Using Structs Efficiently

February 10, 2010

The order of variable declarations inside a struct can seriously affect its total size. Having a big struct object can limit the efficiency of a program in both memory allocation and execution time, so being attentive to the organization of a struct can actually be quite beneficial.

The following struct declaration is a bad example of how to organize the variables:

struct badStruct {
int i;
double d;
char c;
}

Every instance of this struct would be represented in memory as the following diagram:
Bad Struct Diagram
In which green represents where the integer would be placed, blue represents the double, and red represents the character.

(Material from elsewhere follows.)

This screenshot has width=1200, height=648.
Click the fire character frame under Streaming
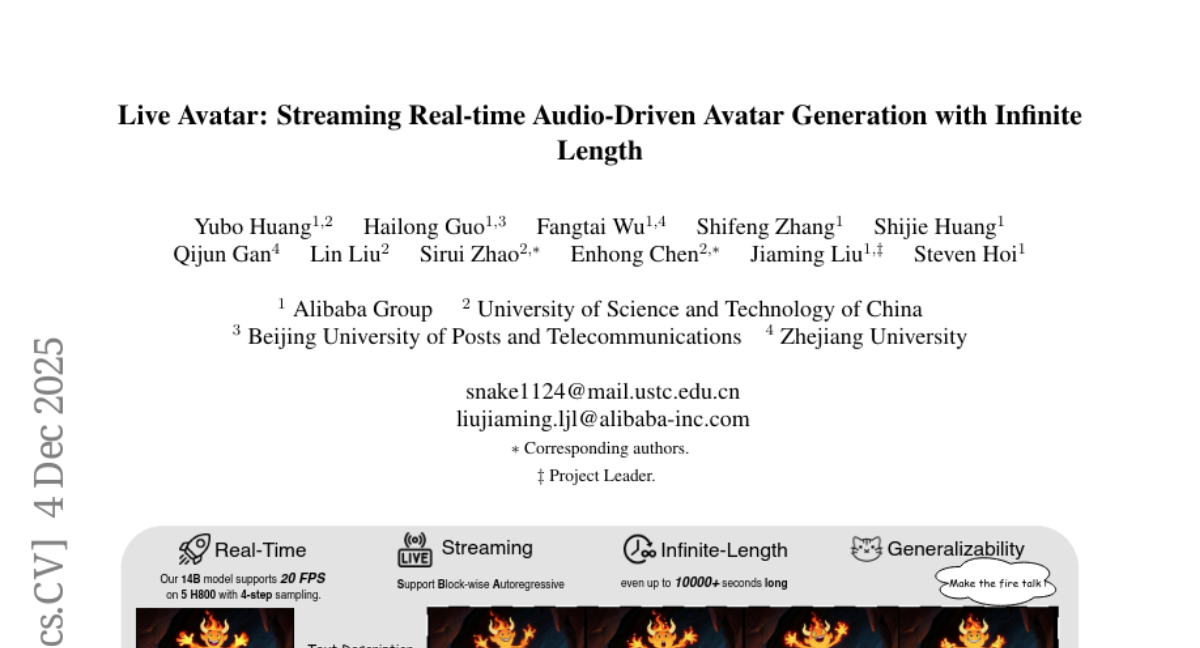coord(505,628)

The reason why the double cannot be placed right after the integer, at position 4, lies in the fact that every primitive in C will always sit in a place in memory whose address is a multiple of its size. In other words, double variables will always sit on positions such as 8, 16, 32, etc. Position 4 is not a possible alternative, so the double in this struct has to sit on the next available multiple of 8, therefore leaving empty space unused.

A better way of organizing the variables in this example is shown below:

struct goodStruct {
double d;
int i;
char c;
}

This way, the memory diagram would be something like:
Good Struct Diagram

Notice that the size of the first struct is 24, while the size of the second is 16. They both have unused empty memory spaces after the character variable, and that is because C makes it standard that all objects have to be the size of an exponent of base 2 (1, 2, 4, 8, 16, 32, 64, etc).

Knowing that, even with structs variables inside other structs, it is a good idea to declare the variables in descending order of their sizes. This will minimize the size of the struct, and possibly increase the efficiency of the program.